═════ Record extracts ═════
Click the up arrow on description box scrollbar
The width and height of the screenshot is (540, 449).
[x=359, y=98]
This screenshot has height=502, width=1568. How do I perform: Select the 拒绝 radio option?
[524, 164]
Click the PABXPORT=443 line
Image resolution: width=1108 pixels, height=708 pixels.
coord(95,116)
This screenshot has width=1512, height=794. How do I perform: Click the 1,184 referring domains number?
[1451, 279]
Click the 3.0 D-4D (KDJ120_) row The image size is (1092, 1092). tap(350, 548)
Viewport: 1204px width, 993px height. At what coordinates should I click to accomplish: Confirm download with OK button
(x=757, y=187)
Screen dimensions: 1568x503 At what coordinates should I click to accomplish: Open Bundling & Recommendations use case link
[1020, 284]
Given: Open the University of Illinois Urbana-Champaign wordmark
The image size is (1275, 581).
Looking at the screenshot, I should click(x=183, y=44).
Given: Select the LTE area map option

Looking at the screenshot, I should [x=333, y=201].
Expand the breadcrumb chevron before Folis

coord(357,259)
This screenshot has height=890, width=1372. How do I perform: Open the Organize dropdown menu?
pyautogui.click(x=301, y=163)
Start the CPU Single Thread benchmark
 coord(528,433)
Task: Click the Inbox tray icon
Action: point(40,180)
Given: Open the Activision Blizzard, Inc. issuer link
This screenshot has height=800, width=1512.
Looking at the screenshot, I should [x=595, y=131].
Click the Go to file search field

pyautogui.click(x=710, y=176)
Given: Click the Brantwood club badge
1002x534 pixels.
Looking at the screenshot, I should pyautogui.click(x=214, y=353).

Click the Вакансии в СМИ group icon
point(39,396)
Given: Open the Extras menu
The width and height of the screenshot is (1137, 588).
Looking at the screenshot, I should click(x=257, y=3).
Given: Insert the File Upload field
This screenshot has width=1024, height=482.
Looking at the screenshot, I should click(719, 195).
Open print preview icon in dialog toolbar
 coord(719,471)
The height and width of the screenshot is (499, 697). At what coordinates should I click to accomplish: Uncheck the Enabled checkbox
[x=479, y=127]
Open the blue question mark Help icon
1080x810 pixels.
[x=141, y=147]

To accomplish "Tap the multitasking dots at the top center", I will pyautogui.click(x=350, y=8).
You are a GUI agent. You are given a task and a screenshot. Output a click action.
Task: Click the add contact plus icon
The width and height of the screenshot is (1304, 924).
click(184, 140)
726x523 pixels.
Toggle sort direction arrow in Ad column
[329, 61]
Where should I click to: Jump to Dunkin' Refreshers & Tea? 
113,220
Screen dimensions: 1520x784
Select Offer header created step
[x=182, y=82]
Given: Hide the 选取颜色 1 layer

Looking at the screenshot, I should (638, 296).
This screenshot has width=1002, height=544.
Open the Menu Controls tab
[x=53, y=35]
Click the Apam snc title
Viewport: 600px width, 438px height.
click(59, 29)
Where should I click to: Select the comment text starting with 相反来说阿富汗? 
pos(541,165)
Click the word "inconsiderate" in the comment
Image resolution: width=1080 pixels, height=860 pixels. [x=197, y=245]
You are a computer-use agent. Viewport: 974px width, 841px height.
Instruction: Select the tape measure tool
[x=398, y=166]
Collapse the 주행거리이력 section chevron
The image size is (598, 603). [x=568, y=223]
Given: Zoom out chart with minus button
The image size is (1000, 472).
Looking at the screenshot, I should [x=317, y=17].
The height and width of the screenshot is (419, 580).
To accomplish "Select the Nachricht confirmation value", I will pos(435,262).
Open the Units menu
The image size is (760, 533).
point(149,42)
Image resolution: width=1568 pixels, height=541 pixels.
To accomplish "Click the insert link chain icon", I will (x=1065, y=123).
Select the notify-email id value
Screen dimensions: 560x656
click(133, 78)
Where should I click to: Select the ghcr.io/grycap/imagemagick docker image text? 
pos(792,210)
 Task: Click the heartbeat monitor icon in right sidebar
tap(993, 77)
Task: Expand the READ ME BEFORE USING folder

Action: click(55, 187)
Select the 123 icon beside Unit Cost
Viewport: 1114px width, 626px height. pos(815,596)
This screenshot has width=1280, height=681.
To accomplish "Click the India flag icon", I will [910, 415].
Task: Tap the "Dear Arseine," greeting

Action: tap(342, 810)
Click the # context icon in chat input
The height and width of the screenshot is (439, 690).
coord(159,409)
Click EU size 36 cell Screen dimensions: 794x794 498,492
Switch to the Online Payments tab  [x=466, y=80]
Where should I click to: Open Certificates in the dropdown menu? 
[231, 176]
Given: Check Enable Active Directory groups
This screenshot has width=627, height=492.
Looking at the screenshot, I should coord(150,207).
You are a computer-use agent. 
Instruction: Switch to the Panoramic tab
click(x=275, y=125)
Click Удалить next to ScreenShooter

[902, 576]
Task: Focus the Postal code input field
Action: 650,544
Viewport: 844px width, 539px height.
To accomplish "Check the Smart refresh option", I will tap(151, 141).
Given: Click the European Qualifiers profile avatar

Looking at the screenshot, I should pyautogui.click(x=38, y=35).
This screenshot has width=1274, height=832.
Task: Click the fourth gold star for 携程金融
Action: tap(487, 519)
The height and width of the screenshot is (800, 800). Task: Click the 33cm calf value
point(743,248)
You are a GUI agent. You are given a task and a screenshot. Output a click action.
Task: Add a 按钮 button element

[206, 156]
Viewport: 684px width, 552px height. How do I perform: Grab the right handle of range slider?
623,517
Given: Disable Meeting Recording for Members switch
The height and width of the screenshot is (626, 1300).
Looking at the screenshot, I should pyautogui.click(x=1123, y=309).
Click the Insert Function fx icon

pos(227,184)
═════
Each record is to be retyped exactly as it appears.

Your response:
Click the up arrow on description box scrollbar
The width and height of the screenshot is (540, 449).
[x=359, y=98]
This screenshot has height=502, width=1568. How do I perform: Select the 拒绝 radio option?
[524, 164]
Click the PABXPORT=443 line
Image resolution: width=1108 pixels, height=708 pixels.
coord(95,116)
This screenshot has width=1512, height=794. How do I perform: Click the 1,184 referring domains number?
[1451, 279]
Click the 3.0 D-4D (KDJ120_) row The image size is (1092, 1092). tap(350, 548)
Viewport: 1204px width, 993px height. At what coordinates should I click to accomplish: Confirm download with OK button
(x=757, y=187)
Screen dimensions: 1568x503 At what coordinates should I click to accomplish: Open Bundling & Recommendations use case link
[1020, 284]
Given: Open the University of Illinois Urbana-Champaign wordmark
The image size is (1275, 581).
Looking at the screenshot, I should click(x=183, y=44).
Given: Select the LTE area map option

Looking at the screenshot, I should [x=333, y=201].
Expand the breadcrumb chevron before Folis

coord(357,259)
This screenshot has height=890, width=1372. How do I perform: Open the Organize dropdown menu?
pyautogui.click(x=301, y=163)
Start the CPU Single Thread benchmark
 coord(528,433)
Task: Click the Inbox tray icon
Action: point(40,180)
Given: Open the Activision Blizzard, Inc. issuer link
This screenshot has height=800, width=1512.
Looking at the screenshot, I should [x=595, y=131].
Click the Go to file search field

pyautogui.click(x=710, y=176)
Given: Click the Brantwood club badge
1002x534 pixels.
Looking at the screenshot, I should pyautogui.click(x=214, y=353).

Click the Вакансии в СМИ group icon
point(39,396)
Given: Open the Extras menu
The width and height of the screenshot is (1137, 588).
Looking at the screenshot, I should click(x=257, y=3).
Given: Insert the File Upload field
This screenshot has width=1024, height=482.
Looking at the screenshot, I should click(719, 195).
Open print preview icon in dialog toolbar
 coord(719,471)
The height and width of the screenshot is (499, 697). At what coordinates should I click to accomplish: Uncheck the Enabled checkbox
[x=479, y=127]
Open the blue question mark Help icon
1080x810 pixels.
[x=141, y=147]

To accomplish "Tap the multitasking dots at the top center", I will pyautogui.click(x=350, y=8).
You are a GUI agent. You are given a task and a screenshot. Output a click action.
Task: Click the add contact plus icon
The width and height of the screenshot is (1304, 924).
click(184, 140)
726x523 pixels.
Toggle sort direction arrow in Ad column
[329, 61]
Where should I click to: Jump to Dunkin' Refreshers & Tea? 
113,220
Screen dimensions: 1520x784
Select Offer header created step
[x=182, y=82]
Given: Hide the 选取颜色 1 layer

Looking at the screenshot, I should (638, 296).
This screenshot has width=1002, height=544.
Open the Menu Controls tab
[x=53, y=35]
Click the Apam snc title
Viewport: 600px width, 438px height.
click(59, 29)
Where should I click to: Select the comment text starting with 相反来说阿富汗? 
pos(541,165)
Click the word "inconsiderate" in the comment
Image resolution: width=1080 pixels, height=860 pixels. [x=197, y=245]
You are a computer-use agent. Viewport: 974px width, 841px height.
Instruction: Select the tape measure tool
[x=398, y=166]
Collapse the 주행거리이력 section chevron
The image size is (598, 603). [x=568, y=223]
Given: Zoom out chart with minus button
The image size is (1000, 472).
Looking at the screenshot, I should [x=317, y=17].
The height and width of the screenshot is (419, 580).
To accomplish "Select the Nachricht confirmation value", I will pos(435,262).
Open the Units menu
The image size is (760, 533).
point(149,42)
Image resolution: width=1568 pixels, height=541 pixels.
To accomplish "Click the insert link chain icon", I will (x=1065, y=123).
Select the notify-email id value
Screen dimensions: 560x656
click(133, 78)
Where should I click to: Select the ghcr.io/grycap/imagemagick docker image text? 
pos(792,210)
 Task: Click the heartbeat monitor icon in right sidebar
tap(993, 77)
Task: Expand the READ ME BEFORE USING folder

Action: click(55, 187)
Select the 123 icon beside Unit Cost
Viewport: 1114px width, 626px height. pos(815,596)
This screenshot has width=1280, height=681.
To accomplish "Click the India flag icon", I will [910, 415].
Task: Tap the "Dear Arseine," greeting

Action: tap(342, 810)
Click the # context icon in chat input
The height and width of the screenshot is (439, 690).
coord(159,409)
Click EU size 36 cell Screen dimensions: 794x794 498,492
Switch to the Online Payments tab  [x=466, y=80]
Where should I click to: Open Certificates in the dropdown menu? 
[231, 176]
Given: Check Enable Active Directory groups
This screenshot has width=627, height=492.
Looking at the screenshot, I should coord(150,207).
You are a computer-use agent. 
Instruction: Switch to the Panoramic tab
click(x=275, y=125)
Click Удалить next to ScreenShooter

[902, 576]
Task: Focus the Postal code input field
Action: 650,544
Viewport: 844px width, 539px height.
To accomplish "Check the Smart refresh option", I will tap(151, 141).
Given: Click the European Qualifiers profile avatar

Looking at the screenshot, I should pyautogui.click(x=38, y=35).
This screenshot has width=1274, height=832.
Task: Click the fourth gold star for 携程金融
Action: tap(487, 519)
The height and width of the screenshot is (800, 800). Task: Click the 33cm calf value
point(743,248)
You are a GUI agent. You are given a task and a screenshot. Output a click action.
Task: Add a 按钮 button element

[206, 156]
Viewport: 684px width, 552px height. How do I perform: Grab the right handle of range slider?
623,517
Given: Disable Meeting Recording for Members switch
The height and width of the screenshot is (626, 1300).
Looking at the screenshot, I should pyautogui.click(x=1123, y=309).
Click the Insert Function fx icon

pos(227,184)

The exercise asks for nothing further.